The recommended course of action is:

  • Upgrade: Install GNU InetUtils 2.8 or higher.
  • Disable Telnet: Disable the telnet service by using the following command: sudo systemctl disable telnetd.
  • Block Port 23: Block the incoming connections on port 23.
  • Switch to SSH: Use SSH for remote logins instead of Telnet.

Conclusion: A Single Legacy Port Can Become Mass Root Access

This Telnet flaw is a reminder that the most dangerous exposures are often the oldest ones. When an authentication bypass can grant remote root access, every reachable Telnet service becomes an immediate, automatable target, and at 800,000 plus exposed hosts, that risk is not theoretical. 

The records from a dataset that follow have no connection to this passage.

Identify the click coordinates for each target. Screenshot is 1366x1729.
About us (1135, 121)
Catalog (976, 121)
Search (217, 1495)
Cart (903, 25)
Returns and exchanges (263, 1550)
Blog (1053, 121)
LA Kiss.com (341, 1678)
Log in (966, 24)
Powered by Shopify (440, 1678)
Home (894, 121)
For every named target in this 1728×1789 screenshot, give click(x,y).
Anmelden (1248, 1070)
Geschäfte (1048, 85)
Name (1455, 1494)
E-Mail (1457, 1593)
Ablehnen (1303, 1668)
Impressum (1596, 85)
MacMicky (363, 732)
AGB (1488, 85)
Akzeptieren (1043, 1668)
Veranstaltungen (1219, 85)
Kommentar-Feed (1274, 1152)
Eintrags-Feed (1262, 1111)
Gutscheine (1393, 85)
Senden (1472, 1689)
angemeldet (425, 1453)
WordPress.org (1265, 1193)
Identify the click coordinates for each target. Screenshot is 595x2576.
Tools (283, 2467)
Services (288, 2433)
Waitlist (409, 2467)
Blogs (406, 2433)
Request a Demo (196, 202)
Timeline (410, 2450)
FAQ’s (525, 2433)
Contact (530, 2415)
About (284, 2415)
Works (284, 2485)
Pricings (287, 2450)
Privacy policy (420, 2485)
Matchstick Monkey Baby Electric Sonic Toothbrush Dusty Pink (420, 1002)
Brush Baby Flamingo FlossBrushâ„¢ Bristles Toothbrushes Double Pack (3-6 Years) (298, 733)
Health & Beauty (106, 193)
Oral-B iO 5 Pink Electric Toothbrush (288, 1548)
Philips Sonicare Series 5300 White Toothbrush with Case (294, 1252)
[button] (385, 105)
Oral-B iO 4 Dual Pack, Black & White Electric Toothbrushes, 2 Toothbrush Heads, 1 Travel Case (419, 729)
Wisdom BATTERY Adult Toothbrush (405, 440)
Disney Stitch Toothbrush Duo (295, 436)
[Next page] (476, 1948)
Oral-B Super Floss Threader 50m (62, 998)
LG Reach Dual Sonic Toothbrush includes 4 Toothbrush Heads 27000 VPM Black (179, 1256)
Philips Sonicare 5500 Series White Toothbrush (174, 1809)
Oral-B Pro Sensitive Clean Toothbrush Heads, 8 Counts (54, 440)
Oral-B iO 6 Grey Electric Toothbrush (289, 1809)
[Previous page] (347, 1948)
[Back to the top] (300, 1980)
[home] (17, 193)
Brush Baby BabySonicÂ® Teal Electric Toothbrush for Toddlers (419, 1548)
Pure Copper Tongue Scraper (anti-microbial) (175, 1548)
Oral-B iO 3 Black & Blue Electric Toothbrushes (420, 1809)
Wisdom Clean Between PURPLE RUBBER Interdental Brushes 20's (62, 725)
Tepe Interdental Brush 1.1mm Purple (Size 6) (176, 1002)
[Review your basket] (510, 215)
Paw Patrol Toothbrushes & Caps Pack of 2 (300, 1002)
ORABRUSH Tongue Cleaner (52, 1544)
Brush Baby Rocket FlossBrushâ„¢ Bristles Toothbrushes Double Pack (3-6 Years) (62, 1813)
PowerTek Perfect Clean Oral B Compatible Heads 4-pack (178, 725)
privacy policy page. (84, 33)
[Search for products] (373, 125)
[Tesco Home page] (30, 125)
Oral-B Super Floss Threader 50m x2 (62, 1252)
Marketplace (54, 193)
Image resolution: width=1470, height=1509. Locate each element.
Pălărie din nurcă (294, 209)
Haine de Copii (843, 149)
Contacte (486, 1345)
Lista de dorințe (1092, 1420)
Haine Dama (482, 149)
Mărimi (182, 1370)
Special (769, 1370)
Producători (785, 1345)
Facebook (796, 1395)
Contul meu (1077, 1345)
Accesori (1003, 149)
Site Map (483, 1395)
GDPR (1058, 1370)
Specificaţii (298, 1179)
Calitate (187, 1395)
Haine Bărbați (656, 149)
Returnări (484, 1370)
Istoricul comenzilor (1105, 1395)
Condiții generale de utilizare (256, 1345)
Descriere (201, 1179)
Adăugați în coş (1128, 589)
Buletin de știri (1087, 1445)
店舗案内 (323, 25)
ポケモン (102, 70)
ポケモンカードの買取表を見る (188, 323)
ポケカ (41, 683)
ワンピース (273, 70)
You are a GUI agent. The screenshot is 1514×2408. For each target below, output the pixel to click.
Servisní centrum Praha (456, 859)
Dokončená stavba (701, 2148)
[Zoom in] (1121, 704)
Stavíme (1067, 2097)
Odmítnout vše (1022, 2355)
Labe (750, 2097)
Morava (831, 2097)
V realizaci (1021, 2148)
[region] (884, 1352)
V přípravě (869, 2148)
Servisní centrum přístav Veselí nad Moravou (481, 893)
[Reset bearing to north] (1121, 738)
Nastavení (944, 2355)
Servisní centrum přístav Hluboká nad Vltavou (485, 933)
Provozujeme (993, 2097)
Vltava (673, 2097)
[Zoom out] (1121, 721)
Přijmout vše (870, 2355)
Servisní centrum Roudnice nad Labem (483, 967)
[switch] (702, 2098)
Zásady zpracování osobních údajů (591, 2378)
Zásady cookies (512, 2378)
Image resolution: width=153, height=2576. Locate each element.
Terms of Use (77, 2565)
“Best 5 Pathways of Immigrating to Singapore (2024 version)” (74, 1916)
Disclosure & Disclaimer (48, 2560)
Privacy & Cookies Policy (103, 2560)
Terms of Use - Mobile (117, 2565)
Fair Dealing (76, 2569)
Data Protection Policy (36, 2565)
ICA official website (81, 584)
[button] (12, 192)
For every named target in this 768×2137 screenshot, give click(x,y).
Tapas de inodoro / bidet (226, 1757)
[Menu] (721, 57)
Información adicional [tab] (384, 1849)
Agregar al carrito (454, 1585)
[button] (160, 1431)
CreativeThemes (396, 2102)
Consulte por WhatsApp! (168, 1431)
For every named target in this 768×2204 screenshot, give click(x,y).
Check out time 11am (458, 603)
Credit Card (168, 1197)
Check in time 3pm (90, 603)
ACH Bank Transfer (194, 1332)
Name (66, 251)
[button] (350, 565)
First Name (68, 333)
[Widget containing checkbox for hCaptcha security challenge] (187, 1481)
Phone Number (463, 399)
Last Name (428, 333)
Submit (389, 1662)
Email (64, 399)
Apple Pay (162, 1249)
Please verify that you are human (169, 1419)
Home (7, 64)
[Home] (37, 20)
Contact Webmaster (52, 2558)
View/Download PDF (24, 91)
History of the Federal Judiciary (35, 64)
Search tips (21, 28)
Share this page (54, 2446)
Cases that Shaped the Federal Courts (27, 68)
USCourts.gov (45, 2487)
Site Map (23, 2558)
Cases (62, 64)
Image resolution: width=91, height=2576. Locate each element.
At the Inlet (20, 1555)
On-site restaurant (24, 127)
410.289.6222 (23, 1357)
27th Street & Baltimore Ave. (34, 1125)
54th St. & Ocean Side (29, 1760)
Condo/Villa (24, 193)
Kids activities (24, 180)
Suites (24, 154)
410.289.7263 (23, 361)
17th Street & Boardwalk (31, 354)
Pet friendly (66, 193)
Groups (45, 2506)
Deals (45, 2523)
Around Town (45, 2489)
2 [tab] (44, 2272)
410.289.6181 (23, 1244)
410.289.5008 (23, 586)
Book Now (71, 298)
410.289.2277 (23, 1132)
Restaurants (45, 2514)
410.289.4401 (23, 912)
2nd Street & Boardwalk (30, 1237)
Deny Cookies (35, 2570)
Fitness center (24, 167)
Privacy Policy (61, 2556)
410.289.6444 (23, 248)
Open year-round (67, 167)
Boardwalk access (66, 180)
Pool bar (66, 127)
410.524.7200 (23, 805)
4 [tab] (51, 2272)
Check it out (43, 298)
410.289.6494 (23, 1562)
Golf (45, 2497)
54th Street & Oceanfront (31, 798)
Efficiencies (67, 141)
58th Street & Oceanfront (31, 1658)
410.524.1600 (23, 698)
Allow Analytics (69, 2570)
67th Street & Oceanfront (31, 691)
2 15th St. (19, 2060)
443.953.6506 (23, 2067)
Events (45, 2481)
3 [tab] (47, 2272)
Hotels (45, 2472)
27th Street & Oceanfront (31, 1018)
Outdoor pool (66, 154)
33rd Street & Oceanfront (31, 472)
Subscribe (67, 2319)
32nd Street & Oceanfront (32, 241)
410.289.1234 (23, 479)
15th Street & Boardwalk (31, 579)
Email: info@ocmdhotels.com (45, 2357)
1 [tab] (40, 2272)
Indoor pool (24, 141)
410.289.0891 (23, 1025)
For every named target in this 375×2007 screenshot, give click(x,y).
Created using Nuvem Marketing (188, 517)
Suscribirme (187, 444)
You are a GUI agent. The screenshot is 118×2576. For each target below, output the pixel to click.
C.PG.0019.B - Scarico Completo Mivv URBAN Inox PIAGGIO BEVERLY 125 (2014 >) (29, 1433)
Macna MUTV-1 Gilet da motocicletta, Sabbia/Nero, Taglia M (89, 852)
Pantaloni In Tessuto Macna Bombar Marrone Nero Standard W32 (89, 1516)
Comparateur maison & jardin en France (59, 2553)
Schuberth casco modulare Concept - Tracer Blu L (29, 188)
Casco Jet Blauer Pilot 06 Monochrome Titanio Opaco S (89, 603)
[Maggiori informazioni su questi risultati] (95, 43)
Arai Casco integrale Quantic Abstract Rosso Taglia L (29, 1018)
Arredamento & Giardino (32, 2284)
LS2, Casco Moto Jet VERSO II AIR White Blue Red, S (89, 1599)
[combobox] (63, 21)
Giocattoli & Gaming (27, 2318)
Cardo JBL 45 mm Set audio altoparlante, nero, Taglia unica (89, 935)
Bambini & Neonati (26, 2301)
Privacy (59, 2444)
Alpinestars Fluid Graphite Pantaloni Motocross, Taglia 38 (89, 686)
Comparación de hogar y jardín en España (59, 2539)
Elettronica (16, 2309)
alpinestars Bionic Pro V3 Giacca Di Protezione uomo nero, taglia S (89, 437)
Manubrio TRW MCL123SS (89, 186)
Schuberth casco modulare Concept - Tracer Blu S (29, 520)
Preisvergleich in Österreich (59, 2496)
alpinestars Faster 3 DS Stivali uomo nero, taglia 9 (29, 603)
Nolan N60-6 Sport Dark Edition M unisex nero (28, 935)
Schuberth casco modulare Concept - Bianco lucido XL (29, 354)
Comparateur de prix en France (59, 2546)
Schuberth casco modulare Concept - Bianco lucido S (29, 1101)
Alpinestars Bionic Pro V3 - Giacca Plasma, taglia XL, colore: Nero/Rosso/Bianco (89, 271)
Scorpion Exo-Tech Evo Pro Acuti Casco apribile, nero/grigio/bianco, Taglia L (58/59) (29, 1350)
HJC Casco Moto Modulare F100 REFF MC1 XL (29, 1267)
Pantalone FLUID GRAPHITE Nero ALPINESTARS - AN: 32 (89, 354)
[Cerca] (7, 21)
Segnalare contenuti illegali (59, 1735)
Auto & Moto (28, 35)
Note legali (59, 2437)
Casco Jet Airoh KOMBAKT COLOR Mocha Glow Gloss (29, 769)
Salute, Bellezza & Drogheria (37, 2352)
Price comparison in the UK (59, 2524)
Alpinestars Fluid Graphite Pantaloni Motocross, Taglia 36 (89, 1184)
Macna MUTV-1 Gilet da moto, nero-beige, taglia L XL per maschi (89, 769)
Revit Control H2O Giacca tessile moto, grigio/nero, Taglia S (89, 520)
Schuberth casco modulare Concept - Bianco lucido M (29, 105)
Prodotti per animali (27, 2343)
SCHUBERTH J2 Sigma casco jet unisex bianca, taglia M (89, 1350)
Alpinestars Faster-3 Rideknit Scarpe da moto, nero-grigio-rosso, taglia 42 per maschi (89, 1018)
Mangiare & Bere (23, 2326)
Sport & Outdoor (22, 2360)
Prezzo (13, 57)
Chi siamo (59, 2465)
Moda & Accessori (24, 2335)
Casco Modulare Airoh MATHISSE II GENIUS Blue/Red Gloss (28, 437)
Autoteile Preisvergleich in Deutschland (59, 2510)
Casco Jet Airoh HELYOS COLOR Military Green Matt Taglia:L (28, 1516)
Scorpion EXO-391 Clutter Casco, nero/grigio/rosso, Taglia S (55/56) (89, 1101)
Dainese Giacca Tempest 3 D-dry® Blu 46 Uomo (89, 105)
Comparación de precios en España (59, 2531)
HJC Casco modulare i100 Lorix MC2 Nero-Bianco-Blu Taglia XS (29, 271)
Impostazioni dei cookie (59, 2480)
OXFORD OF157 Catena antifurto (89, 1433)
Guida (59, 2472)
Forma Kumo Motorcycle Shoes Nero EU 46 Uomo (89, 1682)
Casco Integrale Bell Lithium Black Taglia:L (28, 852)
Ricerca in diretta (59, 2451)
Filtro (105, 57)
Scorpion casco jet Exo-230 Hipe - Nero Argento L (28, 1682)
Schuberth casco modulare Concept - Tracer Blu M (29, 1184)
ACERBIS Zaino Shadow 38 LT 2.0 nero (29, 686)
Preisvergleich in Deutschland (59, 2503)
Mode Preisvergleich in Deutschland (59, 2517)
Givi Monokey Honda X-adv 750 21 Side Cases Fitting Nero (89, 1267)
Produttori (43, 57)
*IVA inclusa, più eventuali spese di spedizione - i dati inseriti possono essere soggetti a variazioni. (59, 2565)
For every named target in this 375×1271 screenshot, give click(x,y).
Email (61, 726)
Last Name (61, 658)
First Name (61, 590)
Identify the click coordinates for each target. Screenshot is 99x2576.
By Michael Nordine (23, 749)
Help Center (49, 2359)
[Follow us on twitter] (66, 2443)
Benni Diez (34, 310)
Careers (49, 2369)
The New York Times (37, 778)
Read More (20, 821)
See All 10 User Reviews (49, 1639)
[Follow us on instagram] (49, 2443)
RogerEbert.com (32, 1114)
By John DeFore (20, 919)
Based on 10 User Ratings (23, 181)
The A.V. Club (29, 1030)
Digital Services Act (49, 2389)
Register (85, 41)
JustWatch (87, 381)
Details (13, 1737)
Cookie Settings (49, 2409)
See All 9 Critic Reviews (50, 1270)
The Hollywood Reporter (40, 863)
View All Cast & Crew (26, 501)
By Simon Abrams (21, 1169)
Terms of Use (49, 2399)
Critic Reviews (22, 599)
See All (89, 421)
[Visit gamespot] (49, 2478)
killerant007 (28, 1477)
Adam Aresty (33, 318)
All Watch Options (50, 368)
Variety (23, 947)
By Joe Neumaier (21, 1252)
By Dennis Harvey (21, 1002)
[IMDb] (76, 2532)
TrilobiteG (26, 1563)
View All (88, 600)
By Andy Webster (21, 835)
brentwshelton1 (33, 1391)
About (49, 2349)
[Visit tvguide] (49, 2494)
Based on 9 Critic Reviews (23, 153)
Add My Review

Why This Threat Still Wins in Real Environments

Telnet persists in the places defenders patch the slowest, legacy servers, embedded systems, and inherited configurations. Once scanning begins, the window between disclosure and exploitation is measured in hours, not weeks. 

Where Xcitium Changes the Outcome

For organizations using Xcitium Vulnerability Assessment, this exposure should be visible before attackers find it.

  • Internet exposed Telnet services are identified and prioritized for remediation. 
  • Missing fixes and risky versions are flagged so teams can patch faster, or disable Telnet entirely. 
  • Attack paths are reduced early, because the best way to stop remote root is to remove the reachable entry point.

Close It Before It Spreads

Patch to fixed versions, disable Telnet, block port 23, and move remote administration to SSH. Then continuously verify that legacy access paths do not quietly return.